Adora2b Adenosine Receptor Signaling Protects during Acute Kidney Injury via Inhibition of Neutrophil-Dependent TNF-α Release

Renal ischemia is among the leading causes of acute kidney injury (AKI). Previous studies have shown that extracellular adenosine is a prominent tissue-protective cue elicited during ischemia, including signaling events through the adenosine receptor 2b (Adora2b). To investigate the functional role of Adora2b signaling in cytokine-mediated inflammatory pathways, we screened wild-type and Adora2b-deficient mice undergoing renal ischemia for expression of a range of inflammatory cytokines.

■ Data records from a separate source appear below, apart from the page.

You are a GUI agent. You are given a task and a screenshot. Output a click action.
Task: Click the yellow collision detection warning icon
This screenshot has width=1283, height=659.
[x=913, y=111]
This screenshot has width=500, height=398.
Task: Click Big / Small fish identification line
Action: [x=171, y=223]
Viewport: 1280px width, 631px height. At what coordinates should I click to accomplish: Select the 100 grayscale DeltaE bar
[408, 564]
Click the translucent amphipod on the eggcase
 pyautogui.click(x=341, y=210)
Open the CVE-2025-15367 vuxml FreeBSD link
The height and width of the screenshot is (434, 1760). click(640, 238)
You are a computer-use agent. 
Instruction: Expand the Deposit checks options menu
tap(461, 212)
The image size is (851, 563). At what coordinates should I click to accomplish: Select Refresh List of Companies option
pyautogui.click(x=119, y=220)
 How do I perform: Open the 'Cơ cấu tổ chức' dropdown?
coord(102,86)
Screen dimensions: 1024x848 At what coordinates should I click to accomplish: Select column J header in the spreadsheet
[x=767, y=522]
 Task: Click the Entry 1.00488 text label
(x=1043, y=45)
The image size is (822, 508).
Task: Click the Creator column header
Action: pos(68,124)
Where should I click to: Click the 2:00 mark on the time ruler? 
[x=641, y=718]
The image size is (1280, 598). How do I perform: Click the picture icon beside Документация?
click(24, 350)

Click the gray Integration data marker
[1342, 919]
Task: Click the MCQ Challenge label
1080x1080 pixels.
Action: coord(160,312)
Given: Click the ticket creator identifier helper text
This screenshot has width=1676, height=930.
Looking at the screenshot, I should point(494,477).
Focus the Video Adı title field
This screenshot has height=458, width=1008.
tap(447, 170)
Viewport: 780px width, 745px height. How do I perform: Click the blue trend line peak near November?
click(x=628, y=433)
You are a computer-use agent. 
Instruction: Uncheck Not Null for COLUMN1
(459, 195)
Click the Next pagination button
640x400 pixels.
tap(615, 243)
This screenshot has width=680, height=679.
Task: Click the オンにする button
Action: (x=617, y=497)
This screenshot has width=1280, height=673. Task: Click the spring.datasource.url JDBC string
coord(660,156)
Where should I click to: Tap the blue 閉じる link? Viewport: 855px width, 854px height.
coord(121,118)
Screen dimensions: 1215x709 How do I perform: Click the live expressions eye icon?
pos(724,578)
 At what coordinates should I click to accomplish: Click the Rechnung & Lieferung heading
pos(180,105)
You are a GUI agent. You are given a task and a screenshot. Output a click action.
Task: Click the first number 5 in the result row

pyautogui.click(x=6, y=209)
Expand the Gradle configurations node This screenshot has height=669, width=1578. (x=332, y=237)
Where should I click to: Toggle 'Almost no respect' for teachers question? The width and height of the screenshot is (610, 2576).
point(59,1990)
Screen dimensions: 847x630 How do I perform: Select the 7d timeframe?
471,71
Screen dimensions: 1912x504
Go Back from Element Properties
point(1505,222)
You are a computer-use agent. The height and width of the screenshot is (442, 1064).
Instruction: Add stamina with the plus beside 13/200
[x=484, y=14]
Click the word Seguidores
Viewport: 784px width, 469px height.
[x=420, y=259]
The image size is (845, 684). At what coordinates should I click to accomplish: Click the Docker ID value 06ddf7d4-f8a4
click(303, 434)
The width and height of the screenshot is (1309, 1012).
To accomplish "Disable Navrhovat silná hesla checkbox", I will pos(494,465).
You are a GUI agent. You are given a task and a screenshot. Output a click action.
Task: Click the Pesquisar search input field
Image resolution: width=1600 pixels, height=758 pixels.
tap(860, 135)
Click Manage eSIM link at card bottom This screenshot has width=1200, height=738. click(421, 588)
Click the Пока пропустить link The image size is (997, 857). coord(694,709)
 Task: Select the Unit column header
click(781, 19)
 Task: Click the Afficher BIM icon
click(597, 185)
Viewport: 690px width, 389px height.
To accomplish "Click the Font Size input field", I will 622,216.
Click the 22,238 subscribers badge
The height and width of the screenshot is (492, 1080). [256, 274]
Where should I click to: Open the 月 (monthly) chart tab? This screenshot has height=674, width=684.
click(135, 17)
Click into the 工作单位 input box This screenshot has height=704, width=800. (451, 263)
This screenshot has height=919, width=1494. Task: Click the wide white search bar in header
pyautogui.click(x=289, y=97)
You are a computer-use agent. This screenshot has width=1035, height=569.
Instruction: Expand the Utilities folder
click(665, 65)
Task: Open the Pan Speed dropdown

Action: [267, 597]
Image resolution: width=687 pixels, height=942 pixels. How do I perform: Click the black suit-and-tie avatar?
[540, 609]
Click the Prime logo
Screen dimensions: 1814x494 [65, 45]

These studies demonstrated a selective and robust increase of TNF-alpha levels in Adora2b-deficient mice following renal ischemia and reperfusion. Based on these findings, we next sought to understand the contribution of TNF-alpha on ischemic AKI through a combination of loss- and gain-of-function studies. Loss of TNF-alpha, through either Ab blockade or study of Tnf-alpha-deficient animals, resulted in significantly attenuated tissue injury and improved kidney function following renal ischemia. Conversely, transgenic mice with overexpression of TNF-alpha had significantly pronounced susceptibility to AKI. Furthermore, neutrophil depletion or reconstitution of Adora2b(-/-) mice with Tnf-alpha-deficient neutrophils rescued their phenotype. In total, these data demonstrate a critical role of adenosine signaling in constraining neutrophil-dependent production of TNF-alpha and implicate therapies targeting TNF-alpha in the treatment of ischemic AKI. The Journal of Immunology, 2012, 189: 4566-4573.